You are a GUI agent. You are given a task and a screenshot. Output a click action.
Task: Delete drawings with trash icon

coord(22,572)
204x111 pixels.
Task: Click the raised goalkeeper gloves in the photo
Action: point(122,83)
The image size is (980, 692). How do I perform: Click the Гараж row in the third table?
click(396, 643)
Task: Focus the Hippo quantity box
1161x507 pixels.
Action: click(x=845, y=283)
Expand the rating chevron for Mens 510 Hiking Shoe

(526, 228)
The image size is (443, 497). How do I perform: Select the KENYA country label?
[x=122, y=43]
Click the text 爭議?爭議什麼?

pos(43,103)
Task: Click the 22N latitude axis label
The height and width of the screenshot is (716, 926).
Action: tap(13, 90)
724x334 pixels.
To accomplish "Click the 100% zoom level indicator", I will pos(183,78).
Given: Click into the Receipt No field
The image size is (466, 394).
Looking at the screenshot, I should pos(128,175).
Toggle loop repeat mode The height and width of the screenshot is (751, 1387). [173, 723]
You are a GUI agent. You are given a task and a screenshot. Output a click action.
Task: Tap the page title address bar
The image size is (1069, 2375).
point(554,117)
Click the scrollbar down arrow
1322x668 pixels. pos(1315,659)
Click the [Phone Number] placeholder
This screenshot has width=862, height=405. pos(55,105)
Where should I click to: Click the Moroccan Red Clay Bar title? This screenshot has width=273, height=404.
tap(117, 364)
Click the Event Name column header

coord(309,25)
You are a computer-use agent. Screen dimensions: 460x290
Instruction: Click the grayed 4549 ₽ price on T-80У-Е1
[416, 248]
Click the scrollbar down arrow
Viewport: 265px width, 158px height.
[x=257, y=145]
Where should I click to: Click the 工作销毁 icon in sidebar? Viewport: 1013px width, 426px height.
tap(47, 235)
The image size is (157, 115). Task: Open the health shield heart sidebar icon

==========

Task to complete: Please turn the items from the line with "Task: Focus the Hippo quantity box" up to and including the line with "Toggle loop repeat" into a numbered list, leaving out blank lines.

Exercise answer:
1. Task: Focus the Hippo quantity box
2. 1161x507 pixels.
3. Action: click(x=845, y=283)
4. Expand the rating chevron for Mens 510 Hiking Shoe
5. (526, 228)
6. The image size is (443, 497). How do I perform: Select the KENYA country label?
7. [x=122, y=43]
8. Click the text 爭議?爭議什麼?
9. pos(43,103)
10. Task: Click the 22N latitude axis label
11. The height and width of the screenshot is (716, 926).
12. Action: tap(13, 90)
13. 724x334 pixels.
14. To accomplish "Click the 100% zoom level indicator", I will pos(183,78).
15. Given: Click into the Receipt No field
16. The image size is (466, 394).
17. Looking at the screenshot, I should pos(128,175).
18. Toggle loop repeat mode The height and width of the screenshot is (751, 1387). [173, 723]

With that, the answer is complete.